I don't necessarily support their respective causes, but what the anarchist movement needs is a couple of Timothy McVeighs or John Walker Lindhs, people willing to put more on the line than a couple nights in jail. Shit, even right-wing extremists bombing abortion clinics are putting forth more effort than 99.99% of the marchers at these demonstrations are. It's a sad day when an already heavily conservative government finds the biggest threat in it's own ranks, doesn't say much about us, does it?


----------



## HIS HERO IS GONE

Anything that stops business as usual is a step in the right direction. what do you think our government would do if people didn't show up to show the mainstream public that people are angry about things. I think they would do a lot worse. It's just that we need to move from protest to resistance. And seizing the opportunity to attend mass mobilizations is not going to hurt what we're striving for. Only one city (I think Qatar?) was the only one who would host a WTO meeting after what happened in 1999. You can't even tell me that wasn't affective because we all know it was. And you can all say that only happened once or that'll never happen again, but it's because people take that attitude that it will never happen again. By just automatically ruling something out, deeming it impossible, is crippling our cause much more than helping it. All of you are telling me that there's no way we can stop the IMF from meeting by taking the streets. Don't you think if all of you who said that showed up we'd have that much more of a chance? Change isn't going to happen overnight. We need to keep furthering everything that we're doing. We can't just give up because most of the time it doesn't work. Now while I agree that we can't ONLY use the same tactics as the ones used during 99, you shouldn't be telling others that what they're trying to do is obsolete. And to derailed who said "To me it's a self-serving action and incredible waste of energy that could be used on something that would actually benefit the community (ie, mutual aid, micro banks, free day care, communal food production, etc)" I agree these are important things, but do they have any real change? Does capitalism end because a few people are doing food not bombs, shop lifting, or dumpster diving? Of course they are great things that we should be doing but I don't see it changing the system. 

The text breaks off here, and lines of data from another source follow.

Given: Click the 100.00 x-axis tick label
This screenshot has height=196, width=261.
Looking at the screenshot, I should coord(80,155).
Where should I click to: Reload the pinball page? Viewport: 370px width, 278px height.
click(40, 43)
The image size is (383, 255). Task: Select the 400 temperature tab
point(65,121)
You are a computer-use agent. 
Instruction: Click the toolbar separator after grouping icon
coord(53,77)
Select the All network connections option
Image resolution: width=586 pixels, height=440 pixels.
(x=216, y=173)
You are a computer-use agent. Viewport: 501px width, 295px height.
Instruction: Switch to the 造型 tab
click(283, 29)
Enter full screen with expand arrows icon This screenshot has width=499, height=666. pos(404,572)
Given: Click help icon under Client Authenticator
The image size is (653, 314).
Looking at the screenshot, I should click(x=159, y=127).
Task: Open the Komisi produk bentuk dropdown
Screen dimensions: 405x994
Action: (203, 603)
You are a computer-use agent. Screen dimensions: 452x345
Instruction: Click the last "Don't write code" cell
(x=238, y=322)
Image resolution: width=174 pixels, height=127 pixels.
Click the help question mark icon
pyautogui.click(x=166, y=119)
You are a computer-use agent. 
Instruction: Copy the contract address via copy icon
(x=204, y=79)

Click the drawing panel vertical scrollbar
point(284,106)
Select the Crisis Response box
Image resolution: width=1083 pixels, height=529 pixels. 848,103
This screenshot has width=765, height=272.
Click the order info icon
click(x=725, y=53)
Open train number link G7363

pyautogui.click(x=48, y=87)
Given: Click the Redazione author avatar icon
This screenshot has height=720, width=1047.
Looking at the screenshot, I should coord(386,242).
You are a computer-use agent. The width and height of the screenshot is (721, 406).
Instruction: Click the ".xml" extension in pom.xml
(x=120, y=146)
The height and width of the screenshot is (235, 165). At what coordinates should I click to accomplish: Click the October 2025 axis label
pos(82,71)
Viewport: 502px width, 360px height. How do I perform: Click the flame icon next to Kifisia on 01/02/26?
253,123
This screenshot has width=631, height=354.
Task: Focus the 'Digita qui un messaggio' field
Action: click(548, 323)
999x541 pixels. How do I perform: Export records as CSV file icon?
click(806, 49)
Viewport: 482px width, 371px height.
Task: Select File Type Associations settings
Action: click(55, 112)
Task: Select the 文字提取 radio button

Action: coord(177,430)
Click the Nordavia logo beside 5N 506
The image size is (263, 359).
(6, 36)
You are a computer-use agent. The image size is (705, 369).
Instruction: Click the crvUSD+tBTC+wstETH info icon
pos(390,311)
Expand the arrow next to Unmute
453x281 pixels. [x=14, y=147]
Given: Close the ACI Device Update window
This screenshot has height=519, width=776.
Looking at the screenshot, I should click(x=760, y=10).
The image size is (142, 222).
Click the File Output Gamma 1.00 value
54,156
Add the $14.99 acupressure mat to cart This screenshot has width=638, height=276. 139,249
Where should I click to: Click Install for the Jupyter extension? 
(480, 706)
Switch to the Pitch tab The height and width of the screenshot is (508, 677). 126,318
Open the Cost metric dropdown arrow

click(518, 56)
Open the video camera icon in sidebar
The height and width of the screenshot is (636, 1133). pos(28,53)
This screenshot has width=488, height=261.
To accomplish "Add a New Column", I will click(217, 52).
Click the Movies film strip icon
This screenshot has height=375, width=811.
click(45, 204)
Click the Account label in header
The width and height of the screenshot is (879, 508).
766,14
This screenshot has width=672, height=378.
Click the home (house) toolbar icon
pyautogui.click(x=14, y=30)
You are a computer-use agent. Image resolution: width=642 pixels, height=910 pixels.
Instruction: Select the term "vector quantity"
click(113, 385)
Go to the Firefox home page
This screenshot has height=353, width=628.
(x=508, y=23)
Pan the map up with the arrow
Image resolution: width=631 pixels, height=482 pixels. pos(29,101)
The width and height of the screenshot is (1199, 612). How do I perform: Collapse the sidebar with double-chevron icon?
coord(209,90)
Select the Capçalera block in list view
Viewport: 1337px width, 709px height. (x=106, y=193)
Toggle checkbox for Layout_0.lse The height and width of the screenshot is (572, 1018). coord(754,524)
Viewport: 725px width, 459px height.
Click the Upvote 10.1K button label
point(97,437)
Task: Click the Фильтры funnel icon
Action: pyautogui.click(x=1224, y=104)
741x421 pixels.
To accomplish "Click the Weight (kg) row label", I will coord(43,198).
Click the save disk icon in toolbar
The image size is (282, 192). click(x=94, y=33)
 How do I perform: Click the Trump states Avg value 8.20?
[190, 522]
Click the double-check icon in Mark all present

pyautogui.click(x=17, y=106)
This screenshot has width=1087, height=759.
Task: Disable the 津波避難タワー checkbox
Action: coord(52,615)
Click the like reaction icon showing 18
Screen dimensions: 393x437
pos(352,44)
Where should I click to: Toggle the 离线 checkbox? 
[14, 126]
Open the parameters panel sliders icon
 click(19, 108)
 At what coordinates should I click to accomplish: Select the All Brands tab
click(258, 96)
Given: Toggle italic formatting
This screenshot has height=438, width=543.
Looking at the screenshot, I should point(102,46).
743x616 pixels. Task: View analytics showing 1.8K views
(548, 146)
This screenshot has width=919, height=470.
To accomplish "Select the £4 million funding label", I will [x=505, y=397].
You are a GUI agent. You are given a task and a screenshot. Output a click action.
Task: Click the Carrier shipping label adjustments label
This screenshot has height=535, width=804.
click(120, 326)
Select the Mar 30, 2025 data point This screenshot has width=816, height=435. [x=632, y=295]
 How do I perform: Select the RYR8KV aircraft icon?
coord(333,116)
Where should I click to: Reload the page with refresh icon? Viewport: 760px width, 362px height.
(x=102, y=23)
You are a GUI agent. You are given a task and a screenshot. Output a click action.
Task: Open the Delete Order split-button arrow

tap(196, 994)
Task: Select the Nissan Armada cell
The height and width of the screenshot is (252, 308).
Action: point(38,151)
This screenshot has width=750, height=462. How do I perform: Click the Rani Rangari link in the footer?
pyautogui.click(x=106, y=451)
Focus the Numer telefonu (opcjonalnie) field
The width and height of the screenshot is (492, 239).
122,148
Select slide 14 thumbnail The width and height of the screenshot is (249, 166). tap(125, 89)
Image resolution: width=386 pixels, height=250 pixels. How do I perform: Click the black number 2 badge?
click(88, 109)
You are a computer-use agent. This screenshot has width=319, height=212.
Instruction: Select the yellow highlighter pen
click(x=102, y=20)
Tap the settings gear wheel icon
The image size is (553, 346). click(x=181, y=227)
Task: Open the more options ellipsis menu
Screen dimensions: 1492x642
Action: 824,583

You were all quick to assume that when I said let's reclaim the streets that means let's go smash some windows. I agree that it's a useful tactic to show these corporations that people are gonna be fucking their shit up because of the terrible things they do. IN NO WAY am I suggesting that all we should do is demonstrate in the streets. I just think to take that tactic out is only going to hurt us more than do us any good. America's anarchist "movement", or whatever you want to call it, needs to step up. We need better organization, better strategies, better plans, more options, more people, more time and energy spent on a DIVERSITY of tactics. Also to derailed who said "Shit, even right-wing extremists bombing abortion clinics are putting forth more effort than 99.99% of the marchers at these demonstrations are" what effective change have they brought by doing this? 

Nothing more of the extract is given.